Solving Key Business Issues
Customers in banking, financial services, healthcare, insurance, manufacturing,
retail, software development, and public sector are using .NET Extensions to integrate
.NET technologies into WebSphere Portal server and WebSphere Application Server,
without having to reengineer .NET applications or retrain .NET developers in Java.
New customers include:
- Healthways (NASDAQ: HWAY), a leading provider of comprehensive Health
and Care SupportSM solutions, used C# and Java technologies to develop
a customer-facing eFulfillment site running on IBM WebSphere Portal. The self-service
site will give more than 27 million members the ability to query and download personalized
information to help them maintain or improve their health, and as a result, reduce
overall healthcare costs for corporate and insurance plan sponsors. Explains David
Jarmoluk, director of enterprise architecture for Healthways, "The Visual Studio®-based
development experience was highly intuitive for our C# developers, who were developing
Java portlets on day one of a two-day training with Mainsoft consultants. As a result,
Healthways' eFulfillment site went into production just five months after we started
development work." Jarmoluk estimates that the site is expected to pay for itself
in reduced mailing and administrative costs within a year.
- Bayer MaterialScience (BMS), one of the world's largest producers
of polymers and high-performance plastics and an independent subgroup within Bayer
AG, commissioned Mainsoft to integrate its sales reports engine, based on Microsoft
SQL Server Reporting Services, into its WebSphere Portal-based Sales Force Cockpit.

--- SOURCE DATA ---
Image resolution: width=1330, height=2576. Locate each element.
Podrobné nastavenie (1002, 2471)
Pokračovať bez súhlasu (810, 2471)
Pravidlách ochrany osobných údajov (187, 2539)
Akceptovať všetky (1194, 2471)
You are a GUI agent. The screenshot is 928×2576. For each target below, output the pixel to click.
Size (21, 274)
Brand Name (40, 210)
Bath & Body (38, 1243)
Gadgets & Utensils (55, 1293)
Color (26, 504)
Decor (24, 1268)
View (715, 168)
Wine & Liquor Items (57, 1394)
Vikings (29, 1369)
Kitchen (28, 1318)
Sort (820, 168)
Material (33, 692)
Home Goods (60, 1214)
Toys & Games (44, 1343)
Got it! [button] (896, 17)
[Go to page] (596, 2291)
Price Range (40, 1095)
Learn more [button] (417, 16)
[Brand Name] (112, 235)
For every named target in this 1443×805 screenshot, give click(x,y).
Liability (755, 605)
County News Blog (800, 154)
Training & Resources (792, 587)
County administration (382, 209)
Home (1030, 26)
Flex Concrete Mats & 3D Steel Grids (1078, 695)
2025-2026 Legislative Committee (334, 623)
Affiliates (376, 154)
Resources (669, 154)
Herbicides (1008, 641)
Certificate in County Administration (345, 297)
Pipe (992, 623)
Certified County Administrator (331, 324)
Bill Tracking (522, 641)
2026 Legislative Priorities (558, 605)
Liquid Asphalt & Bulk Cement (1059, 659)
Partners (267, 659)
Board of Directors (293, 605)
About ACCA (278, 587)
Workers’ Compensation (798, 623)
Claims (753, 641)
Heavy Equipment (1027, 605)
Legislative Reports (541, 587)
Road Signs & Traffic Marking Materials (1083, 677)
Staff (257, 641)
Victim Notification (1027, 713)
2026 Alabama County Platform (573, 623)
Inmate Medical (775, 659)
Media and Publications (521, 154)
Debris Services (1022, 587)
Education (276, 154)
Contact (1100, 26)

--- TRY IT ---
Continue the excerpt about customers using .NET Extensions with WebSphere, starting after its last sentence.

--- ANSWER SECTION ---
The Intranet site consolidates Bayer's global sales and customer service resources
into a single sign-on, collaborative work environment. According to Michael Becker,
director of organization & information systems, application management for BMS,
"Mainsoft enabled us to integrate our SQL-based sales reports into WebSphere Portal,
which is the basis of our global sales and customer service platform, without having
to re-implement them. Going forward, our team can support a single reporting technology,
which we expect to save us significant time and resources versus maintaining two
separate reporting services."
Other WebSphere Portal projects built using .NET Extensions include a virtual information
service center for Belgian University Hospital Ghent and an Intranet site to consolidate
eight pension funds, and US$3 billion in assets for Opal Pension Funds.
About Mainsoft's .NET Extensions for WebSphere Portal
Mainsoft software is certified Optimized for Visual Studio and has also been validated
as Ready for WebSphere Software. The .NET Extensions product suite includes the
specific features, functionalities, and capabilities of:
- Mainsoft, Portal Edition: This Visual Studio-based
software development kit enables C# and Visual Basic developers to integrate ASP.NET
applications locally on WebSphere Portal as well as customize WebSphere Portal's
infrastructure services. Mainsoft's patented cross compiler produces JSR 168 portlets
from .NET source code. These portlets behave exactly the same as any Java portlet
running locally on the portal.
- Mainsoft SharePoint/SQL Reporting Federator:
This add-on to Mainsoft's Portal Edition enables enterprises to federate existing
SharePoint contents and data and Microsoft's SQL Reporting Services within WebSphere
Portal. It supports WebSphere Portal Server 5.1 and 6.0 and runs on any Java-enabled
platform.
Using IBM and Mainsoft's products, customers can enable existing development teams
to create high value enterprise mash-ups that seamlessly integrate data and applications
from all parts of their organization regardless of the technology foundation.
About Mainsoft Corporation
Mainsoft, a leading .NET-Java EE interoperability company and advanced IBM business
partner, is helping more than 150 businesses deploy Windows applications natively
on open systems, including WebSphere Portal, WebSphere Application Server, and UNIX
and Linux operating systems.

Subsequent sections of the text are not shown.